21st Century Computer Architecture
Speaker
Mark D. Hill, University of Wisconsin
Date and Time
Monday, September 16th, 2013 at 10:15.
Location
Polacksbacken, room 1145
Abstract
This talk--suitable for a wide CS audience--has two parts. The first part will discuss possible directions for computer architecture research, including architecture as infrastructure, energy first, impact of new technologies, and
cross-layer opportunities. This part is based on a 2012 Computing Community Consortium (CCC) whitepaper effort led by Hill.
The second part of the talk is an example of the cross-layer research advocated in the first part. Analysis shows that many “big-memory” server workloads, such as databases, in-memory caches, and graph analytics, pay a high cost for page-based virtual memory: up to 50% of execution time wasted.

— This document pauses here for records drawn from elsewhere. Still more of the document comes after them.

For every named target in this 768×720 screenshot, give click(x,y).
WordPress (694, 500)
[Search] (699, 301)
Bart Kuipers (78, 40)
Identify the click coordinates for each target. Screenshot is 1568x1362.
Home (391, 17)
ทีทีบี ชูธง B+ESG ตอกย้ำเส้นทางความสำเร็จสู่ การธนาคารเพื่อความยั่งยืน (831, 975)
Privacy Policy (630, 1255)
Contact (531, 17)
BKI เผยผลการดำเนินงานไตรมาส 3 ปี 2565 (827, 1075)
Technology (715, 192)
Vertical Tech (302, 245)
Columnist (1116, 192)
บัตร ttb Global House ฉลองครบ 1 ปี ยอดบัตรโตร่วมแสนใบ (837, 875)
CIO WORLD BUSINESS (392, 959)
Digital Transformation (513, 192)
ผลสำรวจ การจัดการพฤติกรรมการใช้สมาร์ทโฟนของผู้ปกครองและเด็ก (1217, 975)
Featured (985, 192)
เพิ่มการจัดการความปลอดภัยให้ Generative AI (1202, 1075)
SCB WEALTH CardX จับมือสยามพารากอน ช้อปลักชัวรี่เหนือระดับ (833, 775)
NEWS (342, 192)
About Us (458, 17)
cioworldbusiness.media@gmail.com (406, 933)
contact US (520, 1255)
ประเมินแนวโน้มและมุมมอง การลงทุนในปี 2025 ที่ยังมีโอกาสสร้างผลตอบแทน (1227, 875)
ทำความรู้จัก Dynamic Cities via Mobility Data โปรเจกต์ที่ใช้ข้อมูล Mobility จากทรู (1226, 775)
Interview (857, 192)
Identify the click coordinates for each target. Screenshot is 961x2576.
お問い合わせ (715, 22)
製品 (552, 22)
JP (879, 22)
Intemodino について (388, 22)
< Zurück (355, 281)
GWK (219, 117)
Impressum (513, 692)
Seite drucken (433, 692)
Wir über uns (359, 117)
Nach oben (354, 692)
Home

Via small changes to the operating system (Linux) and hardware (x86-64 MMU), this work reduces execution time these workloads waste to less than 0.5%. The key idea is to map part of a process’s linear virtual address space with a new incarnation of segmentation, while providing compatibility by mapping the rest of the virtual address space with paging (See ISCA 2013 paper).
About the speaker
Biography: Mark D. Hill (http://www.cs.wisc.edu/~markhill) is the Gene M.
Amdahl Professor of Computer Sciences and Electrical & Computer Engineering
at the University of Wisconsin--Madison, where he also co-leads the
Wisconsin Multifacet (http://www.cs.wisc.edu/multifacet/)
project. His research interests include parallel computer system design,
memory system design, computer simulation, deterministic replay and
transactional memory. He earned a PhD from University of California,
Berkeley. He is an ACM Fellow, a Fellow of the IEEE, co-inventor on 30+
patents, and ACM SIGARCH Distinguished Service Award recipient.